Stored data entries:

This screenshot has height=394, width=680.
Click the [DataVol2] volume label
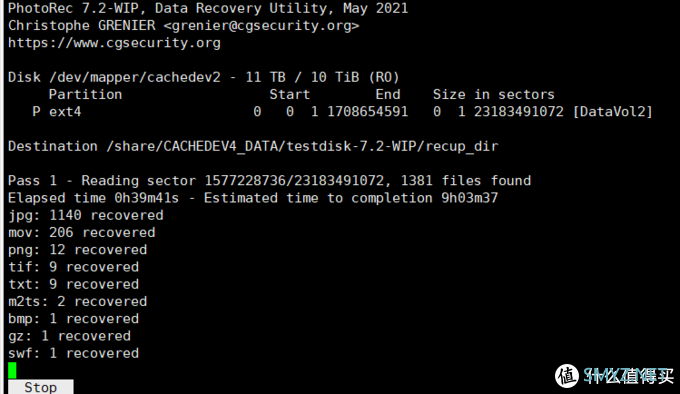pyautogui.click(x=613, y=112)
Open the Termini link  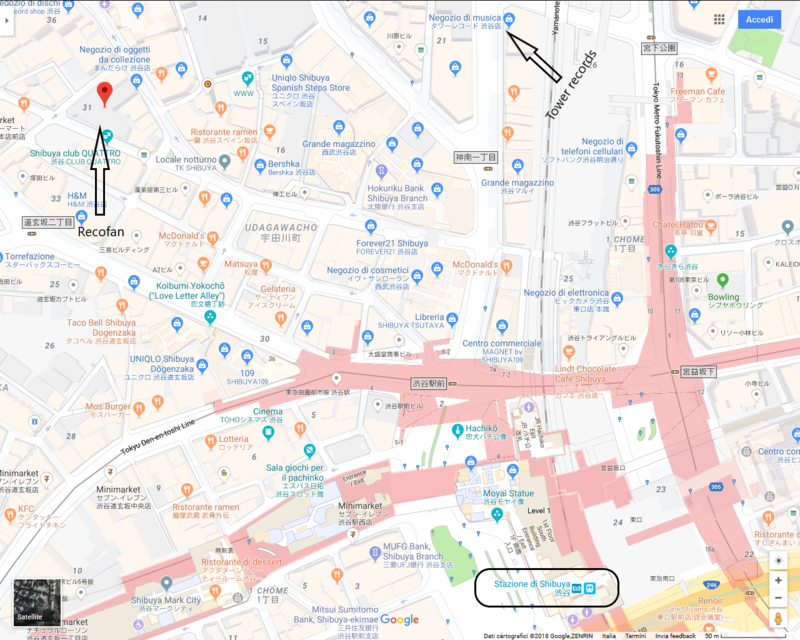638,634
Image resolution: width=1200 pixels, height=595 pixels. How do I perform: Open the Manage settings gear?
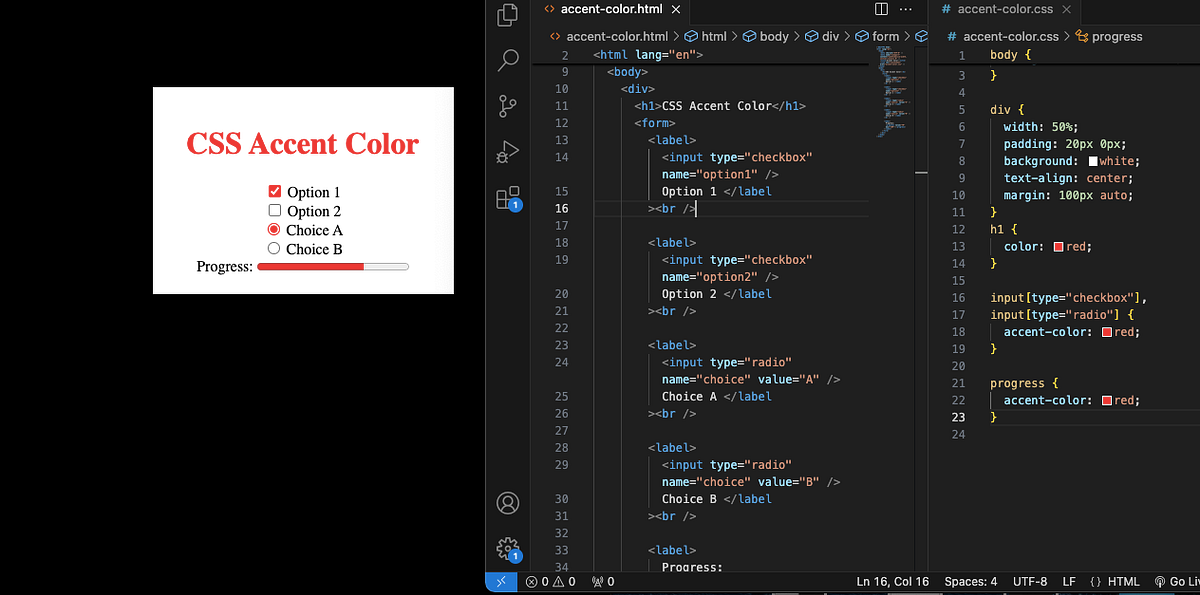tap(507, 548)
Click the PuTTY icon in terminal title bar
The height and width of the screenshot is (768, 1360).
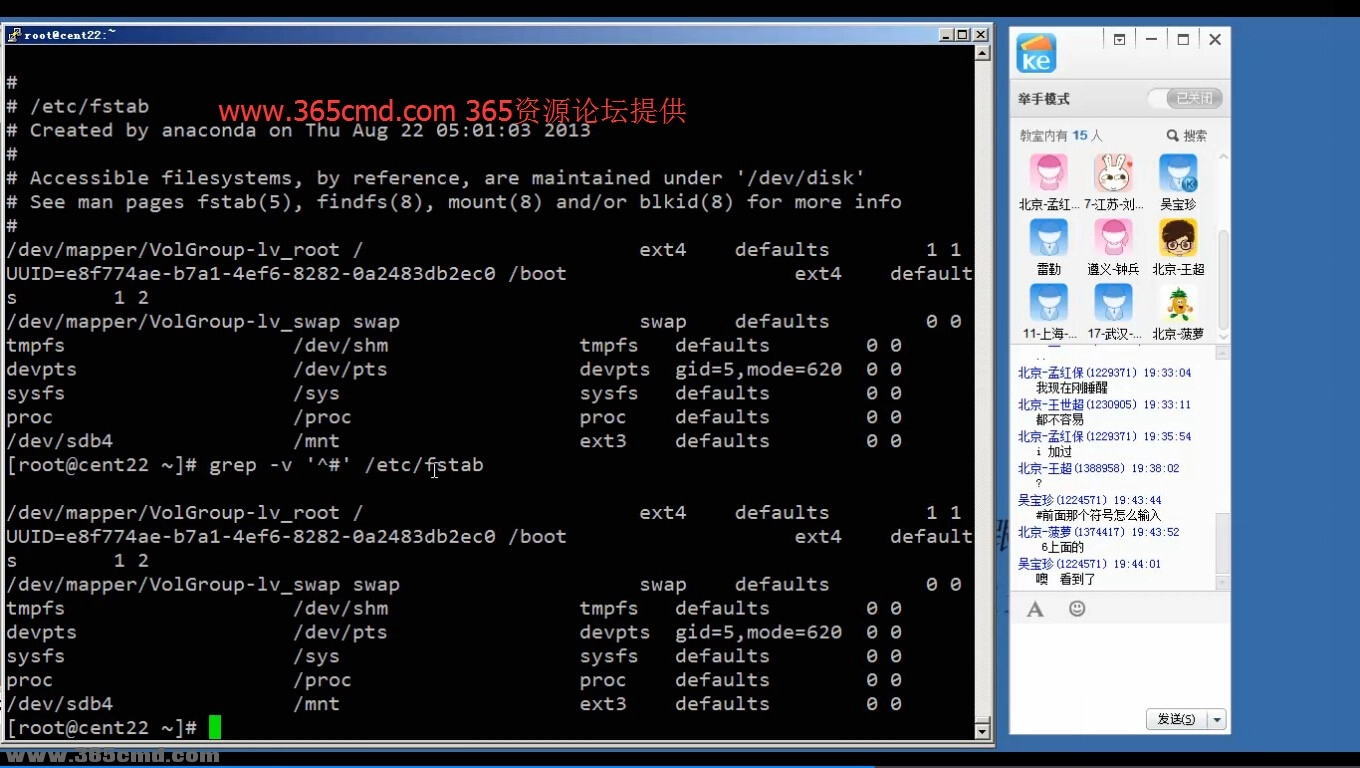pos(14,33)
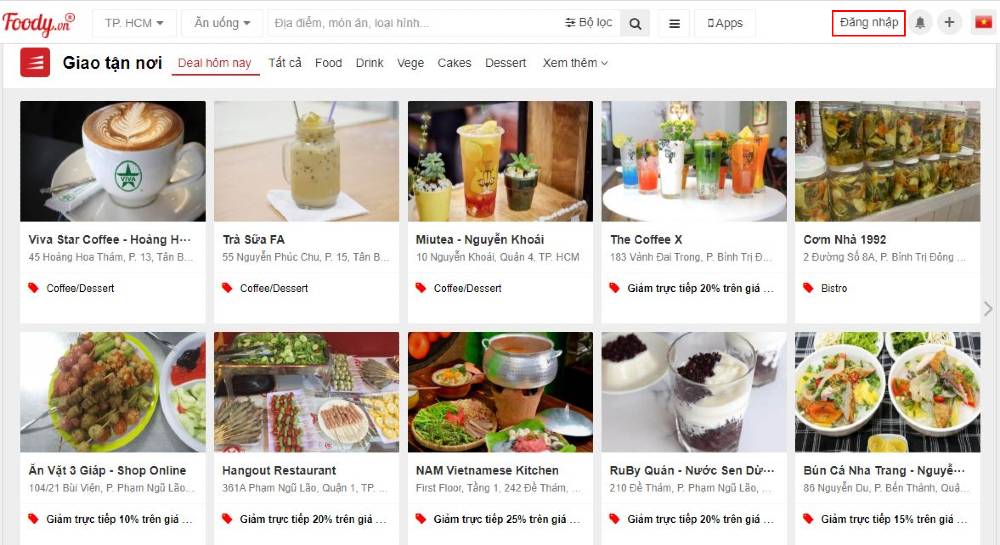Expand the Ăn uống category dropdown
The width and height of the screenshot is (1000, 545).
click(222, 23)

Problem to solve
Could you copy exactly, and with no pictures, the lines above from the one containing "The height and" through the last line, both included?

Task output
The height and width of the screenshot is (768, 1360).
pos(14,33)
Expand the Ăn uống category dropdown
The width and height of the screenshot is (1000, 545).
click(222, 23)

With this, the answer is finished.